The premiere of the final season of Game of Thrones is just four days away and unlike at times of Season 1, not too many people question its success.

But why did it become so popular? How the show, filled with unprecedented amount of nudity, perversion and violence, with characters being murdered as soon as you fall for them, and with no real main characters (or dozens of them), with hundreds of cast members and numerous storylines (which in the traditional world of TV series was counted as too much for viewers to follow through the years) and probably another good dozen other “buts”,  become the most-watched in the world?

Think about the most delicious dainty dish you’ve ever tried. Proportions and flavours, aftertaste and odor, serving ... everything in it was just right. That’s what Game of Thrones is – a perfectly balanced “dish” cooked after a master recipe, catching in the beginning and gradually unfolding, developing and transforming over the course of eight years.

Remember the first season? There were hardly any fantastic elements. Back then it felt like another medieval show with fairy tails about grumkins and snarks. Dragons existed, but were long gone. There was an actual physical line between real and fantastic worlds – the Wall.

At that time, the public wasn’t ready for a full-scale fantasy TV series. Year 2011 was the time of the realistic Breaking Bad and Mad Men, while the fantasy was a movie prerogative with epic Harry Potter and Lord of the Rings sequels dominating the genre.

But then slowly through seven seasons Game of Thrones has totally transformed, leaving most of the flamboyant nudity and violence scenes in the past, but filling more and more episodes with fantastic creatures and magical powers, while consistent and constant unpredictability was keeping fans on the stretch through the entire time.

Even with the fantastic nature of later seasons, since the very beginning characters were very realistic – they weren’t good or bad, just like real people with their weaknesses and strengths. Those of more traditional Lord of the Ring positive types, like Ned Stark, were murdered quite fast. But as soon as we got used to losing protagonists, the producers had a new twist with characters raising from the dead, and numerous unpredictable happy ends (like in the Battle of Bastards, the fight with the army of dead, Sansa’s escape from Boltons, Stark sisters ability to see through the Little Finger’s manipulations, you name it) becoming almost a norm.

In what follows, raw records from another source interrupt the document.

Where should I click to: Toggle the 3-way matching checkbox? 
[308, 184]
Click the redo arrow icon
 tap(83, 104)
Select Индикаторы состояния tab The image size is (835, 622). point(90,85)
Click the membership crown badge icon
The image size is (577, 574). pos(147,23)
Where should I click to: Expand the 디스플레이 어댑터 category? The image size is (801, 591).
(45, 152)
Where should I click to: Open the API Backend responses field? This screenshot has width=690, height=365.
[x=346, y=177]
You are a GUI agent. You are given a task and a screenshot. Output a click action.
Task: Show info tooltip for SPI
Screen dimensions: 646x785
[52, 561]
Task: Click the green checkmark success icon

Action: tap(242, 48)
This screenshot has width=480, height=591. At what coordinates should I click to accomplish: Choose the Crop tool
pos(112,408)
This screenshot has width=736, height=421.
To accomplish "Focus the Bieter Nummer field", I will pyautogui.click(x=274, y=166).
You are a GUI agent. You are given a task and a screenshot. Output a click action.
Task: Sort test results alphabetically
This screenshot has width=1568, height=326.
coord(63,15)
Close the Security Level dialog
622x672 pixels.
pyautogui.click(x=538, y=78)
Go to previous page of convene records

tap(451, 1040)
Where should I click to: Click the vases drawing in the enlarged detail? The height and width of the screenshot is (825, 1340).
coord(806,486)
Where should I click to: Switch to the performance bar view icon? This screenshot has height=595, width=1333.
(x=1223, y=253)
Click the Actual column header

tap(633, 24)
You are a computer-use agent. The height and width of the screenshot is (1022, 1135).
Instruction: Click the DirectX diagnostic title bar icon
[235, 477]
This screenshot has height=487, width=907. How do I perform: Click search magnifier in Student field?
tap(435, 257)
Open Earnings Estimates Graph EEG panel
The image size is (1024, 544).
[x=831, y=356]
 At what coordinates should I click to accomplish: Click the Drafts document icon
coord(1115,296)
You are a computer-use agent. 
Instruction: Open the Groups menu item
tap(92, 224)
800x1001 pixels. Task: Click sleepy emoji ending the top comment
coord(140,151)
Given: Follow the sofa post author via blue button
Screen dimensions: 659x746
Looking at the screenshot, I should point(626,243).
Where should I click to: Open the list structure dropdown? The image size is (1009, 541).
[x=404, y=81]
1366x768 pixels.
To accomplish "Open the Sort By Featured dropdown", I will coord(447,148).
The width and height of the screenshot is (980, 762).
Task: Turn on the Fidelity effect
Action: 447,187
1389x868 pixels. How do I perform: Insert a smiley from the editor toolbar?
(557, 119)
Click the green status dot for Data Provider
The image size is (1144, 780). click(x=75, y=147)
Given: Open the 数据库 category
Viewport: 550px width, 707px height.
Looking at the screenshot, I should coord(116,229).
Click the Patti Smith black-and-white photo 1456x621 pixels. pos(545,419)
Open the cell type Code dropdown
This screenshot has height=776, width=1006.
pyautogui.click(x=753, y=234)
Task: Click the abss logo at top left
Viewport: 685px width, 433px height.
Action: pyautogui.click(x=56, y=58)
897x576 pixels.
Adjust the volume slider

The numbers – budgets, people involved, fans and HBO subscriptions, countries buying the rights to mainstream the series and the countless awards – prove undeniable success of the project. Starting with Season 7, the episodes got past the book, and now even greater unpredictability protects the Game of Thrones from any critique possible. But like with anything that huge, it’s always a bit scary when we come to an end – what if they fail?

And what is to come – happy ending or the end of the world of Game of Thrones, as we’ve known it for the past seven seasons?

I don’t have guts to even try to predict the final outcome, but probably like many of you I couldn’t resist developing some ideas about the series and the end.

Here is one of them: the army of the dead will take over everything or almost everything. The longest winter came and now it will freeze the entire map, changing the order of things. The frozen sun will rise in the west, making the prophecy come true and bringing Daenerys’ (and probably Jon’s) baby to life. And that baby will be Azor Ahai, the prince that was promised, who will defeat the King of the Night.

At that point just a few characters will still be fighting for life and they will be the ones to build the new world without a “wheel.”

A character that may play a new role in upcoming season is Sam – last son of Craster who despite all the odds for some reason made it to Season 8 alive. Maybe, the weapon against the King of the Night is the joint powers of the three-eyed raven Bran (who might be the King of the Night. Totally not my theory, but if you put their pictures together, this assumption looks quite convincing), little Sam, dragons and whatever comes out of the “union” between Daenerys and Jon.

Chances are high none of that has anything to do with what the creators of Game of Thrones have for us. But with just a few days left until the premiere, we soon will see what the longest winter has brought.